### INSTRUCTIONS TO FOLLOW
Everything from the line with "Click the Insert" through the end of the entries must be transcribed exactly; no other lines belong in the answer.

### SOURCE INFORMATION
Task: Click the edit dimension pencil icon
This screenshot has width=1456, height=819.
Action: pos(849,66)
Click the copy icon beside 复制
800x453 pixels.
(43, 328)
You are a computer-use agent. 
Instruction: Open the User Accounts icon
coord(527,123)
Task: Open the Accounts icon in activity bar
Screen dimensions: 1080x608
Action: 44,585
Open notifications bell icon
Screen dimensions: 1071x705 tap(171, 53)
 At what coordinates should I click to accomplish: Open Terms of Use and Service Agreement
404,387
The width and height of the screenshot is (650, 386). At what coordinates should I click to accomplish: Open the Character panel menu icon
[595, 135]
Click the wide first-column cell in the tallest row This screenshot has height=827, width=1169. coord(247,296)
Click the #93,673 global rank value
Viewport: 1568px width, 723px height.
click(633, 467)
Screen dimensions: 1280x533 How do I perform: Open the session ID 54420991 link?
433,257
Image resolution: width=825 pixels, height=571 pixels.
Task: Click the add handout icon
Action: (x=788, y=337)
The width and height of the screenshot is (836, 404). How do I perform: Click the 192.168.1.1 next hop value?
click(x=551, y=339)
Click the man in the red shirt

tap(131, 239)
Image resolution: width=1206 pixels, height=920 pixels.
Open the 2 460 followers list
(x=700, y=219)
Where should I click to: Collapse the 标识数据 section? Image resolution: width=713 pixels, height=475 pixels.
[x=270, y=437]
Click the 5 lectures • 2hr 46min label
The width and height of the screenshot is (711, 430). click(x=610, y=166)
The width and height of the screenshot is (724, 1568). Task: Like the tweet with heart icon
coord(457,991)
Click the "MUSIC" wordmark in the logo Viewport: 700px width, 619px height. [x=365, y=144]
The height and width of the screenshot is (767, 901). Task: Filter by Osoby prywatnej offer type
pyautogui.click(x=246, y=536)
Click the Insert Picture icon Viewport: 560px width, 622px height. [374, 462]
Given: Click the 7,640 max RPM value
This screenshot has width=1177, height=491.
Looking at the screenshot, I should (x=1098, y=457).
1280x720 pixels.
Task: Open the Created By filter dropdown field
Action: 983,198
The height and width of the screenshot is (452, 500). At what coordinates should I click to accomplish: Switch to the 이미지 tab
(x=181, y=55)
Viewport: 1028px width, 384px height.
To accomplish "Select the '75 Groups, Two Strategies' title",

### TASK RESPONSE
Click the Insert Picture icon Viewport: 560px width, 622px height. [374, 462]
Given: Click the 7,640 max RPM value
This screenshot has width=1177, height=491.
Looking at the screenshot, I should (x=1098, y=457).
1280x720 pixels.
Task: Open the Created By filter dropdown field
Action: 983,198
The height and width of the screenshot is (452, 500). At what coordinates should I click to accomplish: Switch to the 이미지 tab
(x=181, y=55)
Viewport: 1028px width, 384px height.
To accomplish "Select the '75 Groups, Two Strategies' title",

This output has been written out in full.